Of the records that follow, copy only the lines from the line containing "You are a GUI" to the line containing "Task: Click the sender profile avatar icon", both included, exactly as written.

Information provided ::
******
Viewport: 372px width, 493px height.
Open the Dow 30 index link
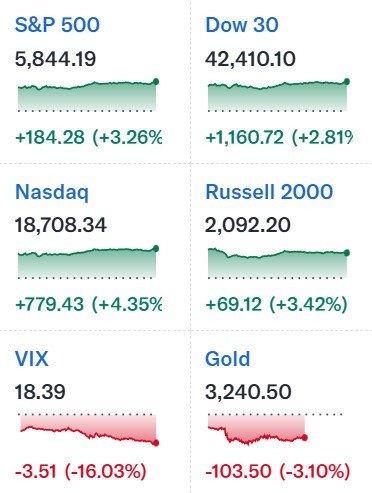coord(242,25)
******
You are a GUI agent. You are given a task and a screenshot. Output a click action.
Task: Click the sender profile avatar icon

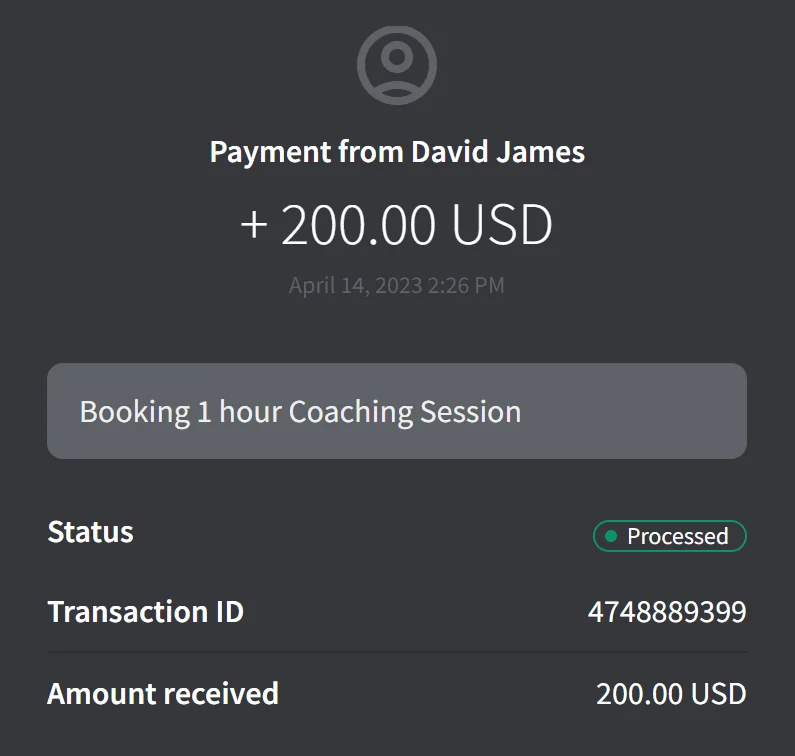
******
Your response ::
You are a GUI agent. You are given a task and a screenshot. Output a click action.
Task: Click the sender profile avatar icon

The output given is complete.